The broach shown in Figure 23 has four groups of cutting teeth, each group containing two cutting teeth of the same diameter, which sequentially remove the black and white parts of the metal layer. The broach designed in the segmented broaching method is called a rotary cutting broach, usually with 2 to 4 teeth per tooth group.

The advantage of the segmented broaching method is that the length of the cutting edge (cutting width) is shorter, the allowable cutting thickness is larger, thus the broach length can be reduced, efficiency is high, and it can directly broach workpieces with a hard skin. However, the structure of this kind of broach is complex, manufacturing is troublesome, and the surface quality of the workpiece after broaching is relatively poor.

(3) Comprehensive type

The comprehensive type is a combination of layered and segmented broaching methods, as shown in Figure 24.

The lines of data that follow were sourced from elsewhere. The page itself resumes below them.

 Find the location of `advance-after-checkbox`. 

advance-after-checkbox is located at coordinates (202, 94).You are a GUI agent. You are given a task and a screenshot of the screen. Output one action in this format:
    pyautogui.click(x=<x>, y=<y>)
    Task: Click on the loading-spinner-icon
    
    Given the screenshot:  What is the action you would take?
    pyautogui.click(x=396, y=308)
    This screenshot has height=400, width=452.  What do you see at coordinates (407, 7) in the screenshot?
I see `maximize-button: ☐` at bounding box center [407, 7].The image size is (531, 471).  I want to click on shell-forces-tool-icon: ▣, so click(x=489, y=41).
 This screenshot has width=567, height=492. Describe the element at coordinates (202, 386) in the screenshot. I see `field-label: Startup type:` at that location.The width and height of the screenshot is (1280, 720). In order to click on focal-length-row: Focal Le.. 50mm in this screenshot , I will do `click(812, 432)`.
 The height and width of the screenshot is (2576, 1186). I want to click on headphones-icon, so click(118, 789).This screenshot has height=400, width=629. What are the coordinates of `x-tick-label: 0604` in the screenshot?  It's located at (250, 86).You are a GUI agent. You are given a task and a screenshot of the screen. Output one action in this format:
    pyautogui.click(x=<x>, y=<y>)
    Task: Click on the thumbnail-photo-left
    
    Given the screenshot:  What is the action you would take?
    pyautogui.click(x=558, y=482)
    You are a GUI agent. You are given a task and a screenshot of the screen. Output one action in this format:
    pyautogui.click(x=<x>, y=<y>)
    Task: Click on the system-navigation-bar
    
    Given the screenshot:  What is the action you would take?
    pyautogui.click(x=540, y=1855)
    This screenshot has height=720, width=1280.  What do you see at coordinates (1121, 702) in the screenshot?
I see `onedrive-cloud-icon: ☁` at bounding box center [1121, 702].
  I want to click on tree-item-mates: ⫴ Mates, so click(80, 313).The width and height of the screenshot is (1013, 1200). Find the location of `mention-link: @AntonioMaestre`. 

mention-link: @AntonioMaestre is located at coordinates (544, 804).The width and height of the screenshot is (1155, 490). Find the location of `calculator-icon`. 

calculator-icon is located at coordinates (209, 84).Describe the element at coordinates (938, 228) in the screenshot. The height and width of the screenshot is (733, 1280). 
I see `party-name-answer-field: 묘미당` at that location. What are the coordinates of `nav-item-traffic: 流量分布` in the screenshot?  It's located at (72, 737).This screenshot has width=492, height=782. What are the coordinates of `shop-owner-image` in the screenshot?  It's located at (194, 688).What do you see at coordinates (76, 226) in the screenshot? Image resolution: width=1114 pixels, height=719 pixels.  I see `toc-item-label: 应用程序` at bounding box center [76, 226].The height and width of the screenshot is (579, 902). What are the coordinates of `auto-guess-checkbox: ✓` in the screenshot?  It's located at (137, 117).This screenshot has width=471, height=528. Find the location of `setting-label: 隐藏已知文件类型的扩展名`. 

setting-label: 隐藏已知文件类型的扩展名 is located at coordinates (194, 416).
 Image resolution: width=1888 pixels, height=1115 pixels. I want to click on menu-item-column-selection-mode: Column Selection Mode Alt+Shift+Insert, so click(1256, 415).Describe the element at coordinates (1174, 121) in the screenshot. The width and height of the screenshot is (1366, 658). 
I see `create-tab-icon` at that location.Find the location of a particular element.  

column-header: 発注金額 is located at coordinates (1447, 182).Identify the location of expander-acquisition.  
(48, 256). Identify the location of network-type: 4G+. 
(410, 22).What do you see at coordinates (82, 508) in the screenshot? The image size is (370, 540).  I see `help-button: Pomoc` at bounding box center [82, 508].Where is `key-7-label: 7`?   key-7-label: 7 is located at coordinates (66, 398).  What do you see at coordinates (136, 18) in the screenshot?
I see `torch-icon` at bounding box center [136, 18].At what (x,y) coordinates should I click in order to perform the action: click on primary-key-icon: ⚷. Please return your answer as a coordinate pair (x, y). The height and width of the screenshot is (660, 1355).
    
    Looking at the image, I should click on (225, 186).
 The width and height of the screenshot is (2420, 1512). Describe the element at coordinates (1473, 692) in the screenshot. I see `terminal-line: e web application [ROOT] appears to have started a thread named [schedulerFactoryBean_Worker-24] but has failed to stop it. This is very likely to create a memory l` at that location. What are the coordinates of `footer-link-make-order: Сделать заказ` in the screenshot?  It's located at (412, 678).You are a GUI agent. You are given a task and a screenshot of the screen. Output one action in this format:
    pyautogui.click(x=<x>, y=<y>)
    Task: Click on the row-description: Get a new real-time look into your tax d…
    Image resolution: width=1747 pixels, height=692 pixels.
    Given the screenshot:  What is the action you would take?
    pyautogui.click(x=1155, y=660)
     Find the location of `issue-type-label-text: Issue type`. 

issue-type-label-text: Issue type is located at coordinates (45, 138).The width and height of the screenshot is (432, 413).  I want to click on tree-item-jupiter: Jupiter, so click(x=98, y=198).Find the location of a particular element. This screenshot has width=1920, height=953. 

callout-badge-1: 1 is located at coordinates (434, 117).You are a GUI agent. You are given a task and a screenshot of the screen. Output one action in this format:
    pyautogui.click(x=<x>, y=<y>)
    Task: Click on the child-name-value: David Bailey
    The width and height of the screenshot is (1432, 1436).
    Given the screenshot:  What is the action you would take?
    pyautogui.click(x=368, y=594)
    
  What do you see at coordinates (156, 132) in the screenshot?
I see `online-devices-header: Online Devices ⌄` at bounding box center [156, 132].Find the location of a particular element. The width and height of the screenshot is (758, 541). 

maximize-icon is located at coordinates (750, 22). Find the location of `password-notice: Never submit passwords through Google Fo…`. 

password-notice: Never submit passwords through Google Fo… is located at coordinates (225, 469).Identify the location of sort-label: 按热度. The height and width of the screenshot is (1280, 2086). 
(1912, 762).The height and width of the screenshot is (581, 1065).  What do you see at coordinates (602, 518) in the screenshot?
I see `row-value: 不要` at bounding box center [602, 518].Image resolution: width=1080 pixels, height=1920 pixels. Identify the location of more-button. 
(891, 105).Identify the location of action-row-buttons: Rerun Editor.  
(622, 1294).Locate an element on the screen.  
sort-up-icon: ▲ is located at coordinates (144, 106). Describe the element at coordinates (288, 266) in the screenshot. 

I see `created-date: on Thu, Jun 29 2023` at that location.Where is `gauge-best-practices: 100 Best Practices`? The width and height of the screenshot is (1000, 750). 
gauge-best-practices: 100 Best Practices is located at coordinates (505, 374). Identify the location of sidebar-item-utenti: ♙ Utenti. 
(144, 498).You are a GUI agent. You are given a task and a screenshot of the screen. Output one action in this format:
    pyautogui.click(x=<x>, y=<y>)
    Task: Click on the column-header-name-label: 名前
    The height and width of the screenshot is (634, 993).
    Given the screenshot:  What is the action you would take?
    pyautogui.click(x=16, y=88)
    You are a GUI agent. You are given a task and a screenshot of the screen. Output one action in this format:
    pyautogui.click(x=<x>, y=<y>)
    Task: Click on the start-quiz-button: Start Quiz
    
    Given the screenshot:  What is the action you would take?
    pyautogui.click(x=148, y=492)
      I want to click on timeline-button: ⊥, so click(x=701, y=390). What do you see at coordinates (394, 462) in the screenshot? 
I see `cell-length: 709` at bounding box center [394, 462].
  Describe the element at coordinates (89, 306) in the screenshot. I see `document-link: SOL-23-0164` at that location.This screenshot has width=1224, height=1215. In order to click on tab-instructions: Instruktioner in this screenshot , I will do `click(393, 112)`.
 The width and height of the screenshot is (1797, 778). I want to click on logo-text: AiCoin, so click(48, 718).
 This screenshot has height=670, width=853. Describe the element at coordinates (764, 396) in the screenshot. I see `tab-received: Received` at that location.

1-4—Rough cutting teeth and transition teeth
5, 6—Finishing teeth

It combines the advantages of both contour broaches and rotary cutting broaches, that is, the rough cutting teeth and transition teeth are made in a rotary cutting structure, while the finishing teeth adopt a contour structure. This can shorten the length of the broach, increase productivity, and also obtain better workpiece surface quality. The round hole broaches produced in China mostly use this structure.